The most recent and significant influence on Hyperpop comes from the barely past-tense genre of Electropop. This is less a genre and more of a descriptor for a specific era in mainstream pop from around 2009-2012. This includes artists like Lady Gaga, Katy Perry, Kesha, and a host of less remembered and less liked imitators. If you do a quick survey of the age and, let’s be honest, sexuality, of most Hyperpop artists, you probably know where this is going. Most Hyperpop musicians would have been tweens to young adults when this hit the mainstream, and the nostalgia factor for this music bleeds over into Hyperpop. A defining feature of Electropop is the kind of surreal sincerity of its stars. All of these women gave off the impression that they were smarter than the music they made, but they did so without ironic detachment or devaluing trashy pop music. Lady Gaga was also many people of our generation’s introduction to the very concept of gay people, giving her music a kind of cultural importance to a lot of young queer people. I suppose Katy Perry introduced kids to queerness as well, but let’s just say “I Kissed a Girl,” is not even the most questionable song on that topic she released

Hyperpop

So now we get around to the history of Hyperpop itself, and to tell that we have to talk about one Mr. A.G. Cook and the PC Music label. Cook is the founder of PC Music, an indie label in Britain, and the proximate cause for this whole genre. He rose to prominence as the attaché and producer for Charli XCX, and his personal collaboration with SOPHIE cemented this status. From here, he has basically become the A&R master of Hyperpop, identifying relevant artists and networking them together While the label doesn’t have any big-name signees, the orbital of remixes and collaborations orchestrated by Cook encompass basically everyone who could conceivably be called Hyperpop.

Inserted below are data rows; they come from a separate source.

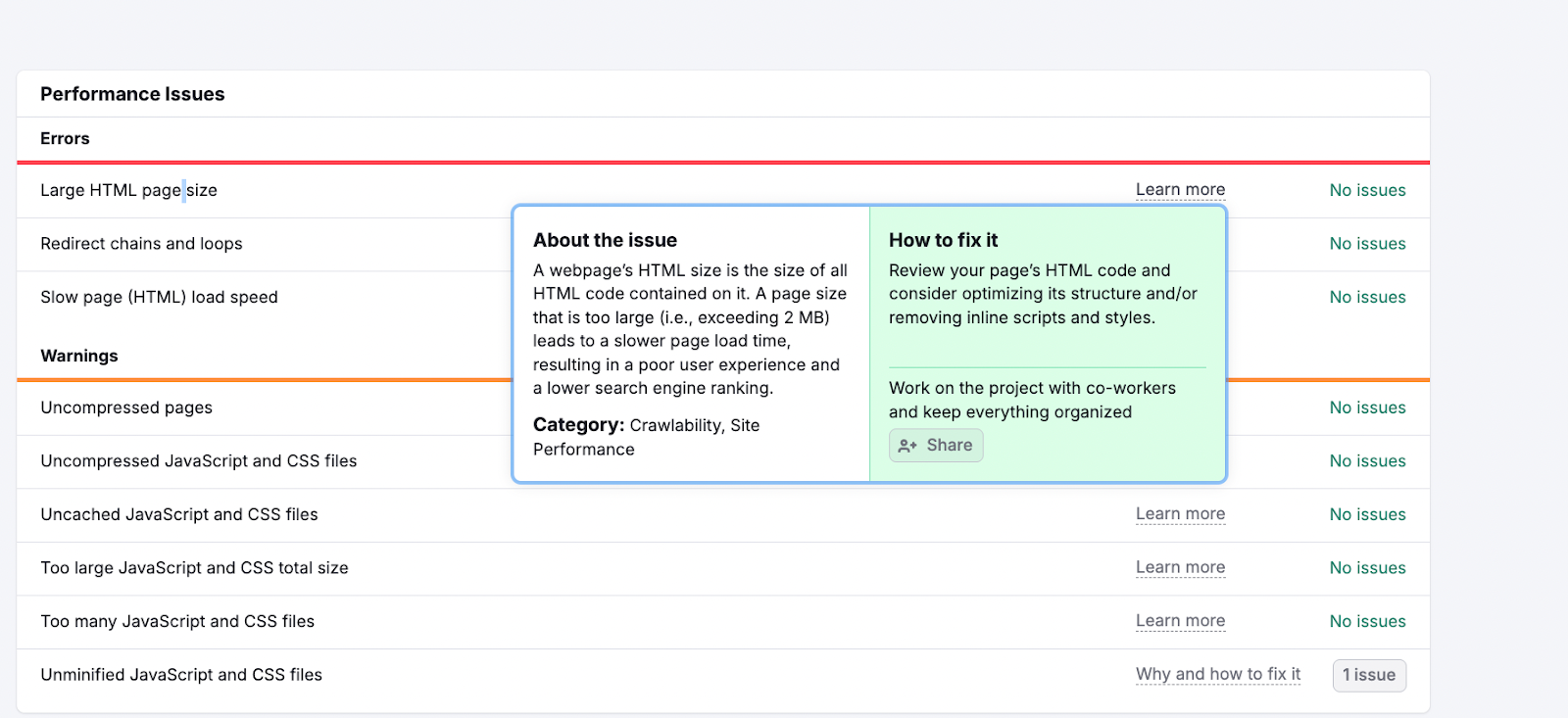Click 'No issues' status for Large HTML page size
1568x718 pixels.
1367,190
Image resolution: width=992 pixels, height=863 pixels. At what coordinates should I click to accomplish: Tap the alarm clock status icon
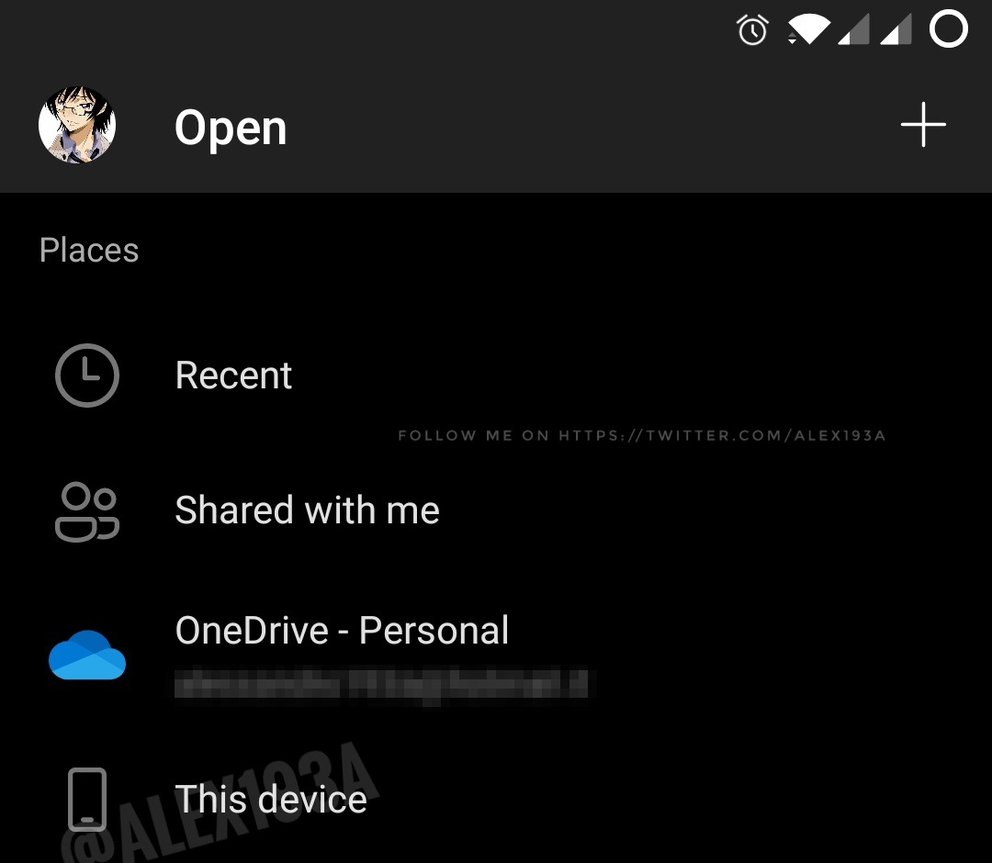point(752,30)
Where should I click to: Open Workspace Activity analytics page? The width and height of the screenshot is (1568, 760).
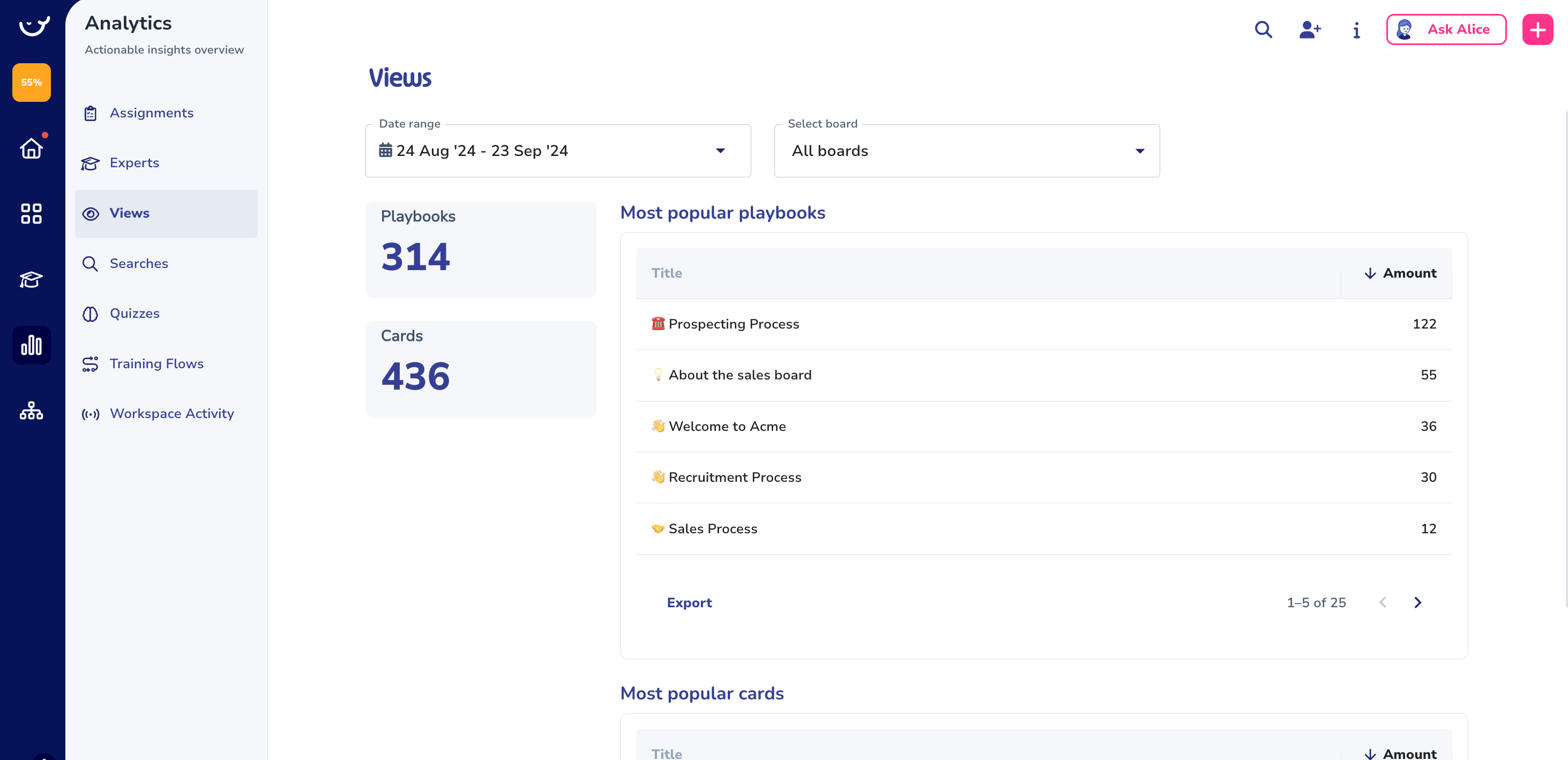[171, 413]
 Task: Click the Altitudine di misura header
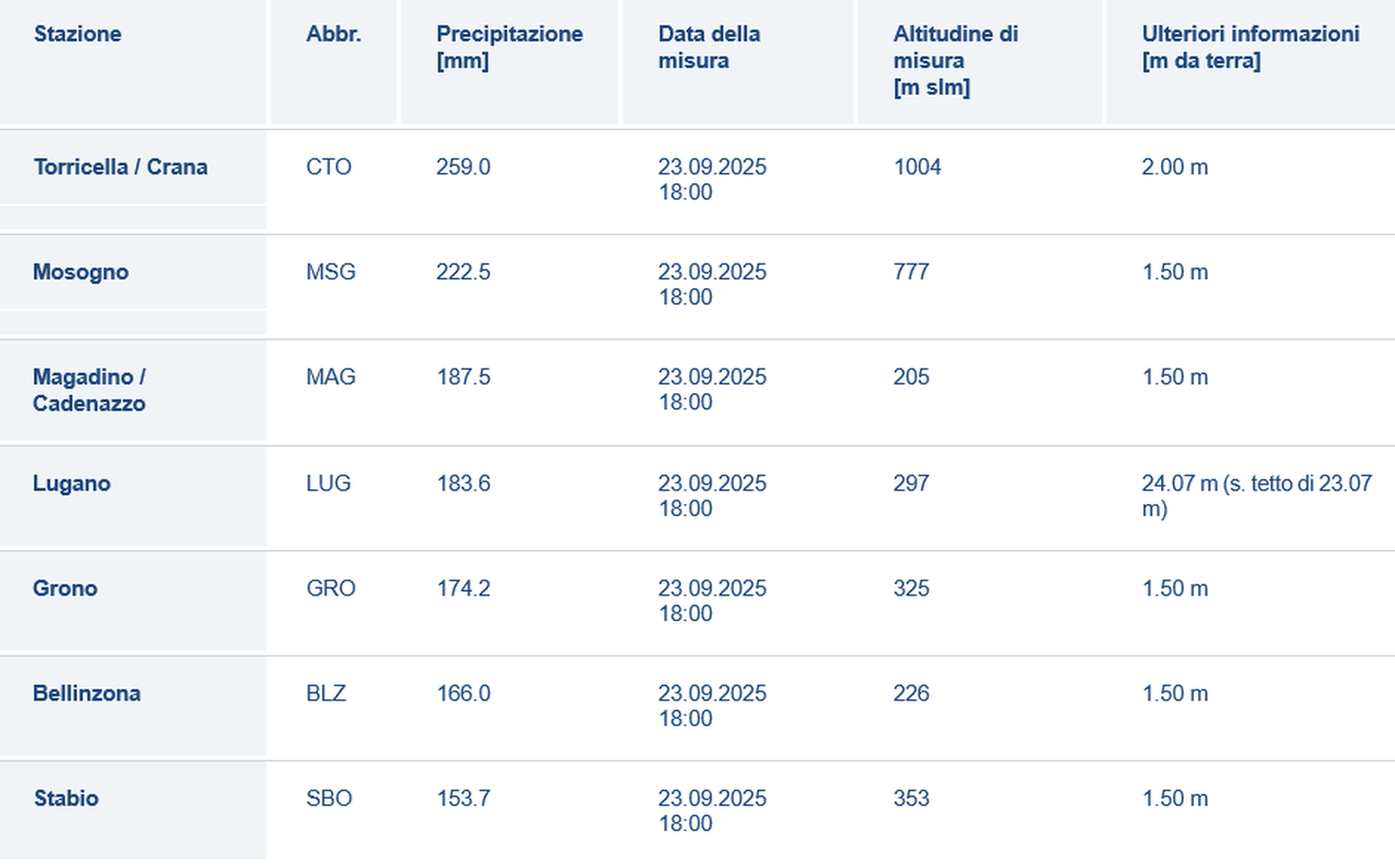point(955,60)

Does any of this music have a future? Internet microgenres are pretty limited in their scope, and despite the insistence of many critics, it doesn’t appear any closer to the mainstream in 2021 than it was two years ago. Personally, I have my doubts about whether Hyperpop will ever become the dominant ethos of radio pop. However, this disguises something that’s perhaps relevant: the defining ethos of mainstream music is Hip-hop, and it has been for some time now. I am hardly the first to point out that mainstream pop radio is an increasingly desolate wasteland of people who are not actually famous. The only big names I can really think of to emerge from radio pop in the last 5 years are Dua Lipa, Lizzo, and Billie Eilish, and of those three, Lizzo got her start on the independent hip-hop circuit, and Billie Eilish would honestly be considered a Hyperpop artist if she didn’t have such universal support from the industry. Pop is rapidly becoming a secondary genre, in the vein of country, metal, and what little remains of rock, so why not declare that the independent artists are the scene? In that sense, Hyperpop isn’t Pop Music’s future, it’s pop music’s present.